Introduzido pela primeira vez em 2018, durante os testes do antigo Autopilot, o modo “Mad Max” está de volta com o pacote de software FSD v14.1.2. A própria Tesla o descreve como um modo de condução mais assertivo que o “Hurry” (Apressado), com trocas de faixa mais frequentes e um comportamento geral mais arrojado.

A escolha do nome, inspirada na famosa franquia de filmes pós-apocalípticos onde o caos reina nas estradas, já é, por si só, uma provocação. No entanto, o problema vai muito além do marketing.

Usuários que já testaram a nova função relatam que o sistema está, de fato, programado para desrespeitar as leis de trânsito. Testes mostram o carro ultrapassando os limites de velocidade em mais de 25 km/h e realizando “rolling stops” – a prática de apenas reduzir a velocidade em um cruzamento com sinal de “Pare”, sem imobilizar totalmente o veículo.


A Polêmica do Histórico: Um Problema Recorrente

O que torna a decisão da Tesla ainda mais controversa é o histórico do sistema.
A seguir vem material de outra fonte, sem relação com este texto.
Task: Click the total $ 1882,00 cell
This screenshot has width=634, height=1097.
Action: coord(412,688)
Em 2022, a empresa foi forçada a realizar um recall do FSD Beta precisamente por conta da função de “rolling stop”, considerada ilegal e perigosa pelos órgãos de segurança.
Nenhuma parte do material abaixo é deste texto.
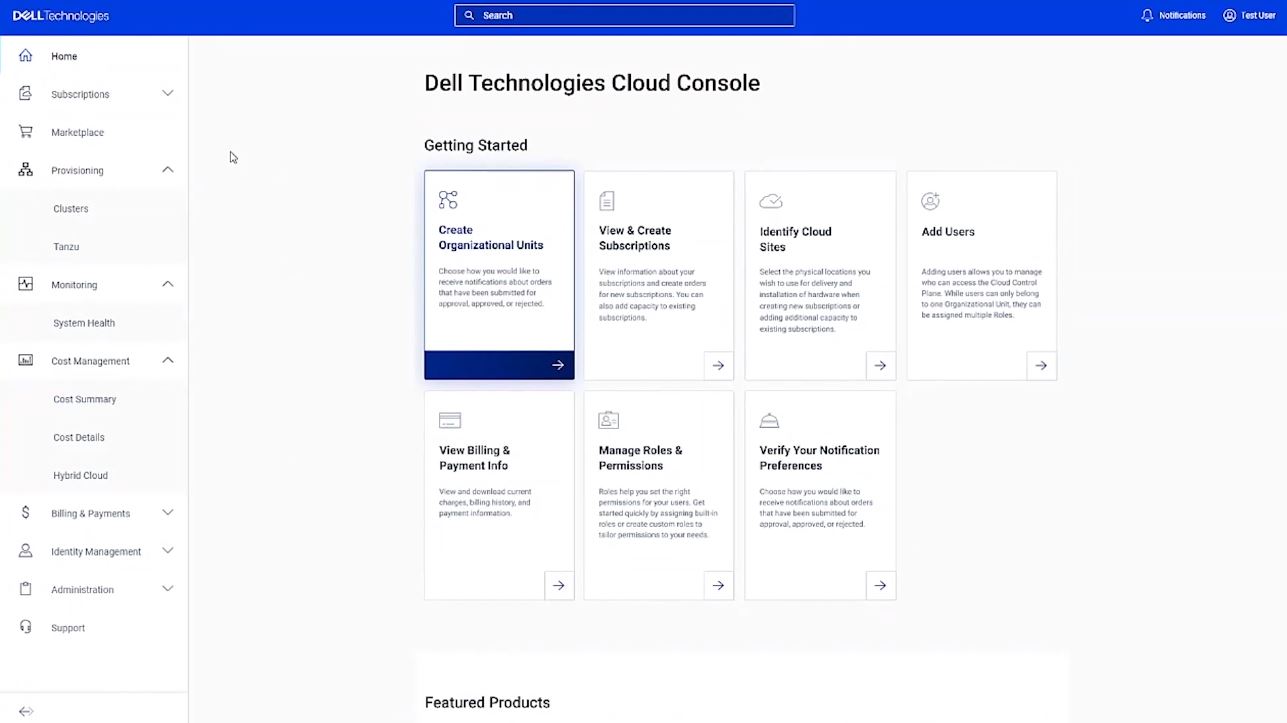This screenshot has width=1287, height=723.
Task: Expand Identity Management chevron
Action: [x=168, y=551]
Mesmo assim, a empresa reintroduz um comportamento similar, justamente quando sua tecnologia está sob o microscópio da NHTSA (a agência de segurança de trânsito dos EUA), que já abriu quatro investigações diferentes sobre o FSD apenas no último ano.


A reativação do modo “Mad Max” ocorre em um momento extremamente delicado para a Tesla. A empresa já enfrenta um processo do Departamento de Veículos Motorizados da Califórnia por propaganda enganosa, devido ao uso dos nomes “Autopilot” e “Full Self-Driving”, que, segundo a acusação, induzem os consumidores a acreditarem que o carro é mais autônomo do que realmente é.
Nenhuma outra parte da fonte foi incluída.